**Task details:** Render the records below as a Markdown table with the columns Row and Line, one row per line and blank lines left out. Start with the line containing "the word Note?" and continue through the line containing "pyautogui.click(x=198, y=1082)".

Records on locating words and elements:
+===+
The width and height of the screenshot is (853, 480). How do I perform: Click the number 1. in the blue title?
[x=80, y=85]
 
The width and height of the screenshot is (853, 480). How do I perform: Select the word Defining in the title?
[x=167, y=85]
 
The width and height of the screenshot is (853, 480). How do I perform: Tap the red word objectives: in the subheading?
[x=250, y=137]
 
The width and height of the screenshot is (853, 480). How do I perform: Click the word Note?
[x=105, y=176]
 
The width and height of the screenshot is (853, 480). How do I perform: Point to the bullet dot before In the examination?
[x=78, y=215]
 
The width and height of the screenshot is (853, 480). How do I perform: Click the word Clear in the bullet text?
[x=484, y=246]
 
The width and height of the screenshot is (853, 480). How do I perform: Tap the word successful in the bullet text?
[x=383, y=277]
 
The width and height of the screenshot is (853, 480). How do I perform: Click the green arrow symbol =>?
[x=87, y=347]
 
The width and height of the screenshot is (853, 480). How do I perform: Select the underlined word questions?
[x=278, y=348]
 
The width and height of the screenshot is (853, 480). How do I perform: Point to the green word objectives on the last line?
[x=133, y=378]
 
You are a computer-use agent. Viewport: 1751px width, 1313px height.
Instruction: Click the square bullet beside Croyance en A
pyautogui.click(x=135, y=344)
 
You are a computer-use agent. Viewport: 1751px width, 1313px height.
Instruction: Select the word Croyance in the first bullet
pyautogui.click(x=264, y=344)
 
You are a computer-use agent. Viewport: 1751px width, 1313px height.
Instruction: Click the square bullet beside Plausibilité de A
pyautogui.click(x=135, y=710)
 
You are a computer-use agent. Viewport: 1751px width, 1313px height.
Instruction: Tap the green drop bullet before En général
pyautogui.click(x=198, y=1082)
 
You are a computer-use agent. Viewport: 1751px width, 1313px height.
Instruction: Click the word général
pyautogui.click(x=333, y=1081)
+===+
**Answer to this task:**
| Row | Line |
|---|---|
| 1 | The width and height of the screenshot is (853, 480). How do I perform: Click the word Note? |
| 2 | [x=105, y=176] |
| 3 | The width and height of the screenshot is (853, 480). How do I perform: Point to the bullet dot before In the examination? |
| 4 | [x=78, y=215] |
| 5 | The width and height of the screenshot is (853, 480). How do I perform: Click the word Clear in the bullet text? |
| 6 | [x=484, y=246] |
| 7 | The width and height of the screenshot is (853, 480). How do I perform: Tap the word successful in the bullet text? |
| 8 | [x=383, y=277] |
| 9 | The width and height of the screenshot is (853, 480). How do I perform: Click the green arrow symbol =>? |
| 10 | [x=87, y=347] |
| 11 | The width and height of the screenshot is (853, 480). How do I perform: Select the underlined word questions? |
| 12 | [x=278, y=348] |
| 13 | The width and height of the screenshot is (853, 480). How do I perform: Point to the green word objectives on the last line? |
| 14 | [x=133, y=378] |
| 15 | You are a computer-use agent. Viewport: 1751px width, 1313px height. |
| 16 | Instruction: Click the square bullet beside Croyance en A |
| 17 | pyautogui.click(x=135, y=344) |
| 18 | You are a computer-use agent. Viewport: 1751px width, 1313px height. |
| 19 | Instruction: Select the word Croyance in the first bullet |
| 20 | pyautogui.click(x=264, y=344) |
| 21 | You are a computer-use agent. Viewport: 1751px width, 1313px height. |
| 22 | Instruction: Click the square bullet beside Plausibilité de A |
| 23 | pyautogui.click(x=135, y=710) |
| 24 | You are a computer-use agent. Viewport: 1751px width, 1313px height. |
| 25 | Instruction: Tap the green drop bullet before En général |
| 26 | pyautogui.click(x=198, y=1082) |